I’ve been very successful growing both cut and come again varieties of greens and spinach in Coastal NC. I use more shallow pots, however, making it easier for me to relocate the pots to more shaded areas in a full sun landscape.
I always wonder how some tomatoe plants are short and my tomatoes plant always was tall. So there are tomatoe bushes thanks for the information because this year I was going to try something different I was going to cut my plant back to see if that would do it
Try pinching out the growing tip at the top when they’ve reached the height you want.
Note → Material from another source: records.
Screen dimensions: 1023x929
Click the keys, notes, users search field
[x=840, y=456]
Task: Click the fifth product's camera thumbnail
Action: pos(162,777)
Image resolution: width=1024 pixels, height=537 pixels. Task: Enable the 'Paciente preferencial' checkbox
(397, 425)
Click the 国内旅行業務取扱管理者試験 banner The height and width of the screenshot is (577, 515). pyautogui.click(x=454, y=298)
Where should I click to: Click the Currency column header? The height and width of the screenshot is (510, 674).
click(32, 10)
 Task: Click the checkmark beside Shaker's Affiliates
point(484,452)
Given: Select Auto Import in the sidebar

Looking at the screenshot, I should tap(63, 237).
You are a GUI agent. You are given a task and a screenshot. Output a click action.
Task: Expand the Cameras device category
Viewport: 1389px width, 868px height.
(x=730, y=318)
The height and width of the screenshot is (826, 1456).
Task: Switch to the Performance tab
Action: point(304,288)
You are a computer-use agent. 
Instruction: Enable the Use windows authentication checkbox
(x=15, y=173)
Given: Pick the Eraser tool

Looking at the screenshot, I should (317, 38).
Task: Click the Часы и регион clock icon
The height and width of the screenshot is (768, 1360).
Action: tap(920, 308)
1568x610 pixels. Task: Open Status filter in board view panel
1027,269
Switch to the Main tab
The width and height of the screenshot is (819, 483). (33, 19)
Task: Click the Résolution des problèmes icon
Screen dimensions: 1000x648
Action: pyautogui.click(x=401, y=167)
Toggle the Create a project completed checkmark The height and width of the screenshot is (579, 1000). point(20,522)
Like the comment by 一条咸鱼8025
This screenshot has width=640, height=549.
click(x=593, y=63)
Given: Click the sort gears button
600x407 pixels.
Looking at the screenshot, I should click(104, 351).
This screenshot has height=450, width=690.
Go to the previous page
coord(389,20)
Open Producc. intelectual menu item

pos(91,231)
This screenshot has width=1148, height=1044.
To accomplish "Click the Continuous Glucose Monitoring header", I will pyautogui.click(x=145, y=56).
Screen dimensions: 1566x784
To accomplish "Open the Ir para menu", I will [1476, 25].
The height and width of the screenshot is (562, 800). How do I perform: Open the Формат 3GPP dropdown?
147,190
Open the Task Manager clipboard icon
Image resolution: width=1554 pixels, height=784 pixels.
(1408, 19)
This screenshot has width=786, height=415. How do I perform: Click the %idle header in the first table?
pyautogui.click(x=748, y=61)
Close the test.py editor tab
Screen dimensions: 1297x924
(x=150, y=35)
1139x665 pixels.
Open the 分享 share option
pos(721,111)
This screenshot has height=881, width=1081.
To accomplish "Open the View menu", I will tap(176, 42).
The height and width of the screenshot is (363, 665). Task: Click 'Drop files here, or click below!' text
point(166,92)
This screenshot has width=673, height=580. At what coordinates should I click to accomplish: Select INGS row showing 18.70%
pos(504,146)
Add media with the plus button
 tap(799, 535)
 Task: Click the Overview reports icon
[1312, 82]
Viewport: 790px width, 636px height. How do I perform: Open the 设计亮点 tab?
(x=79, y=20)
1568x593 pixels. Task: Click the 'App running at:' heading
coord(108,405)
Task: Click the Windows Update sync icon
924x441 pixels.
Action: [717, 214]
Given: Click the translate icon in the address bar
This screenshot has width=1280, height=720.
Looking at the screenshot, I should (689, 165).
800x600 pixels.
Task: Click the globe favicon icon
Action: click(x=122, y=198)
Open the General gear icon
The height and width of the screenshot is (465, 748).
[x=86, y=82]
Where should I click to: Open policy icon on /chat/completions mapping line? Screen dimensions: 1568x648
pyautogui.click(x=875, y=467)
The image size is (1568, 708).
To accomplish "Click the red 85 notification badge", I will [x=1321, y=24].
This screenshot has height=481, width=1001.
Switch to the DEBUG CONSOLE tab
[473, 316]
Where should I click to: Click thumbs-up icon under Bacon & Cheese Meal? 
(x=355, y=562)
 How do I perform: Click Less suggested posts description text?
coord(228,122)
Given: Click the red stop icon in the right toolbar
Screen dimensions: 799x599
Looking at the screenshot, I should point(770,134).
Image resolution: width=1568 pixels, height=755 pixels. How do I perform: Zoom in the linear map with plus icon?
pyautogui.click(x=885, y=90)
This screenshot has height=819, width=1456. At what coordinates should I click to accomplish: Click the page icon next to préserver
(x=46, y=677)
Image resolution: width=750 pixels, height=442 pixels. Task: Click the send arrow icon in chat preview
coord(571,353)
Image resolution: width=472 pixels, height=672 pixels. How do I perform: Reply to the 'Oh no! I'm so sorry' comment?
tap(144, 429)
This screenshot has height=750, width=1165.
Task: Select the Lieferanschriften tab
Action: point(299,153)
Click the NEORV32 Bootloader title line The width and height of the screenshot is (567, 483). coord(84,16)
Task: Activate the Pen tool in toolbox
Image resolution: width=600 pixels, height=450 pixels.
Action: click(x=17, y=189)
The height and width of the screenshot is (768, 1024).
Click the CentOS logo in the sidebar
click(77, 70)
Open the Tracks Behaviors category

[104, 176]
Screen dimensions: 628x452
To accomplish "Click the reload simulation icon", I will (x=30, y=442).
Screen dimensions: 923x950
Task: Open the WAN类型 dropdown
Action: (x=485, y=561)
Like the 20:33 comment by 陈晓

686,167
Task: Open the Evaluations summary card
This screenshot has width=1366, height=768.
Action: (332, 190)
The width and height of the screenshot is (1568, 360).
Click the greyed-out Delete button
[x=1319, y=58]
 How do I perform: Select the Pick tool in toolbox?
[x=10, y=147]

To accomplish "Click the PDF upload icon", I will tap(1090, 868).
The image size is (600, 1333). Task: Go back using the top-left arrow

They will grow out into more of a Bush then.
Our first warm day and everything is growing before I can clean out the plant beds. (I’m sure I raked all those leaves in the fall–where did they come from?) Thanks for the uplift to grow vegetables–I always do tomatoes and peppers (two of each) and I think I will do lettuce this year. I have a small yard so thanks for the info. Nancy Peters
Every time we grow tomatoes or berries…the fruit gets stolen by birds/ squirrels, etc. Right when they become ripe!
Here’s a tip, grow non-red fruit. Yellow strawberries and green, yellow, white, black tomatoes fool the thieves!
I have a very protective 80 ld boston terrier great Dane Mastiff for that problem. He’s a doll unless your a stranger in my back yard .lol!